To connect to an SQLite database file where the jdbc connection string is jdbc:sqlite://local.db :

from sqlalchemy import create_engine

# engine connection string provided directly to the create_engine method.
eng = create_engine(
    'sqlajdbc://local.db?_class=org.sqlite.JDBC&_driver=sqlite'
    )

with eng.connect() as c:
    res = c.execute('SELECT CURRENT_DATE').fetchall()
    print(res)
    

Alternatively, you can use the SQLAlchemy URL.create() method instead of an engine connection string:

This approach is recommended and will be used for the remainder of this documentation. You can still opt to create your engines using engine connection strings but they can get quite long and hard to read in most cases.

from sqlalchemy import create_engine
from sqlalchemy.engine.url import URL

# engine connection URL created using URL.create method
eng_url = URL.create(
    drivername='sqlajdbc',
    host='local.db',
    query={
        '_class': 'org.sqlite.JDBC',
        '_driver': 'sqlite'
    }
)

eng = create_engine(eng_url)

with eng.connect() as c:
    res = c.execute('SELECT CURRENT_DATE').fetchall()
    print(res)

Arguments

All arguments consumed by the sqlajdbc dialect are prefaced with an underscore (_) to ensure differentiation from any JDBC Driver parameter options.

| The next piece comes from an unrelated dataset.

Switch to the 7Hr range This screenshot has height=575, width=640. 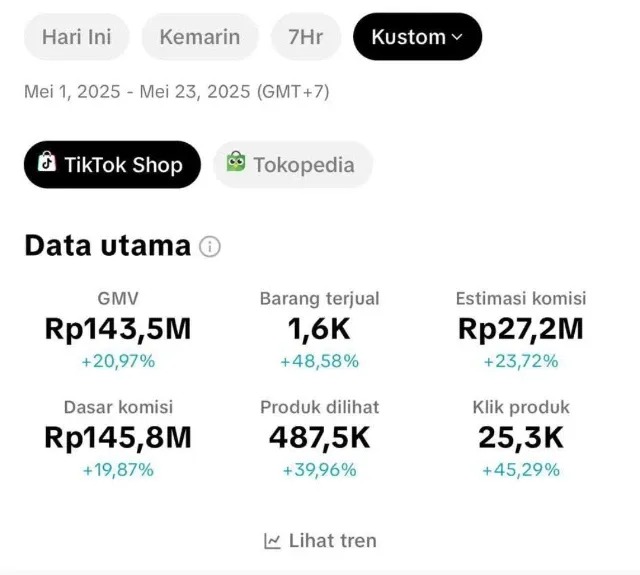305,37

The sqlajdbc dialect requires the JDBC class (_class) and JDBC driver name (_driver) be passed in the query section of the engine URL.

Other arguments specific to the sqlajdbc dialect can be passed to change the behavior of how the engine connection options are interpreted and are described below:

The examples in the below table are taken from an example connection to a Snowflake Database using the Snowflake JDBC Driver.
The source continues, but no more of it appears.